Create live audience reactions animated from an audio speech that behind the scenes is predicting emotions every half a second.
It classifies speech audio into 8 classes of emotions - neutral, calm, happy, sad, angry, fearful, disgust, and surprised.
$ git clone https://github.com/HimanshuMittal01/speech_to_emotion_classifier.git
$ cd speech_to_emotion_classifier/
$ python3 -m venv venv
$ source vevn/bin/activate
$ pip install -r requirements.txt
In order to train the models, you need to download RAVDESS dataset - speech audio only.
Trained models will be available for download soon.
Go through the following notebooks in order.
- split_process_data.ipynb
- train.ipynb
- inference.ipynb
- Set paths and configuration in
config.json
. sh run.sh
Evaluated 3 models trained on RAVDESS dataset (excluding song audio).

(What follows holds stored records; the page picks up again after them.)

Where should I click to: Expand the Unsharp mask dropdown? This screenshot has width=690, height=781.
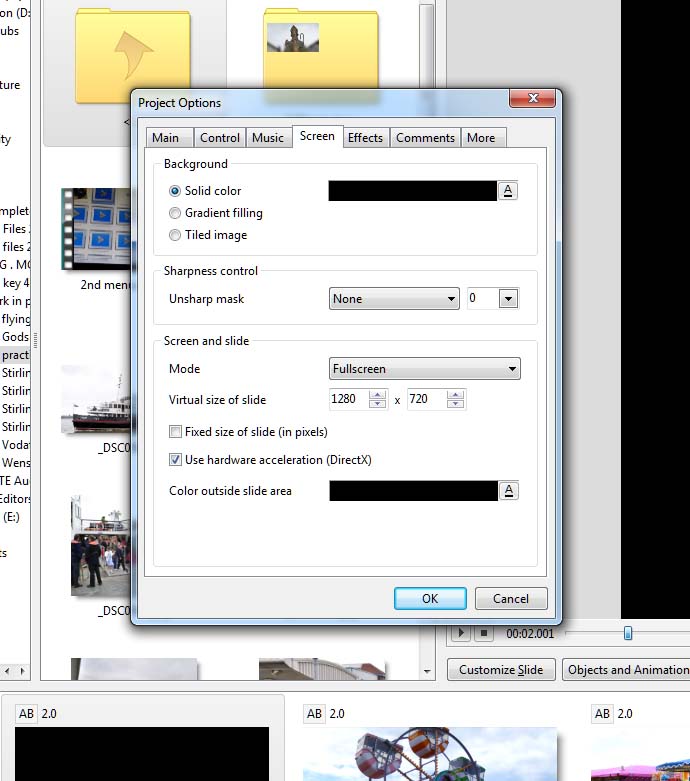394,299
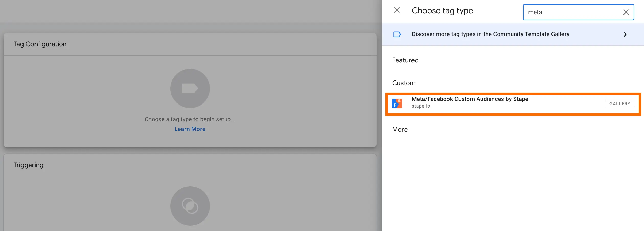Select the More section heading
The height and width of the screenshot is (231, 644).
pyautogui.click(x=400, y=130)
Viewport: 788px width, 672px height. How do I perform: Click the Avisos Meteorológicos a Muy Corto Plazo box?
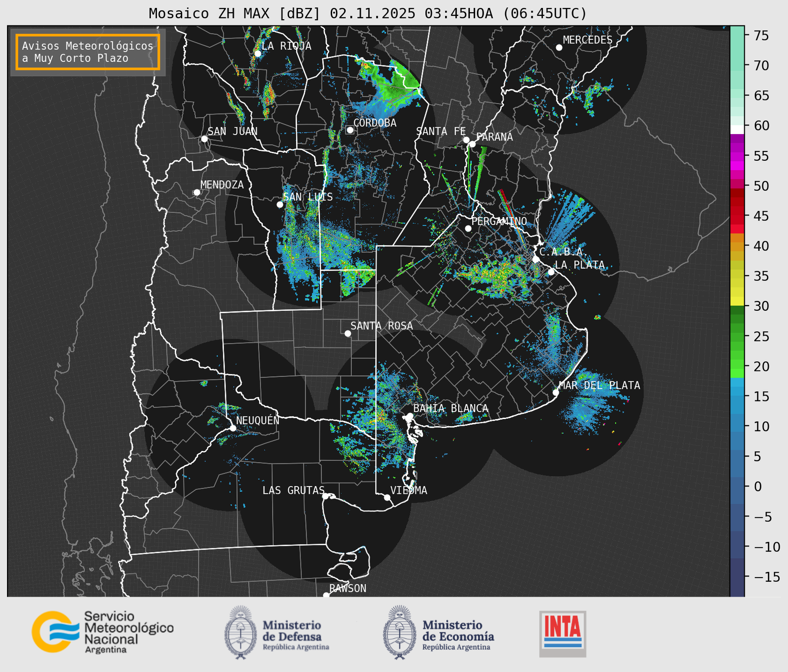click(x=88, y=52)
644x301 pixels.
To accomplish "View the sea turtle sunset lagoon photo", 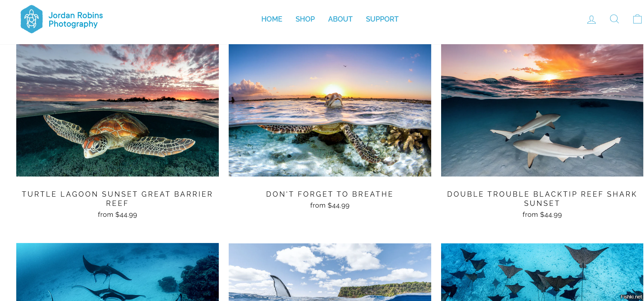I will coord(117,110).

It has 8 classes - ["neutral","calm","happy","sad","angry","fearful","disgust","surprised"]
Following accuracy is observed on 16 classes (8 classes bifuracted further by gender) in train/validation/test datasets.
- XGBoost: ~95% / ~41% / ~25%
- LSTM (3 layers - 64-64-64): ~76% / ~46% / ~26%
- CNN (3 layers - 32-64-128): ~93% / ~50% / ~30%
Predicting gender through voice is decent given the size of the dataset. Accuracy observed is as follows:
- XGBoost: ~85%
- LSTM (3 layers - 64-64-64): ~90%
- CNN (3 layers - 32-64-128): ~87%
- Improving accuracy of the speech models
- By using extra training datasey, maybe including song set and other datasets
- Cross validation
- Real time smooth animation of different faces
- Asynchronuos / Trigger calls to blender engine
- Optimized predictions
I made this project to improve public speaking (Some people will frown or make faces even when you are right, you just have to be confident ;)
More use cases, issues or pull requests are most welcome.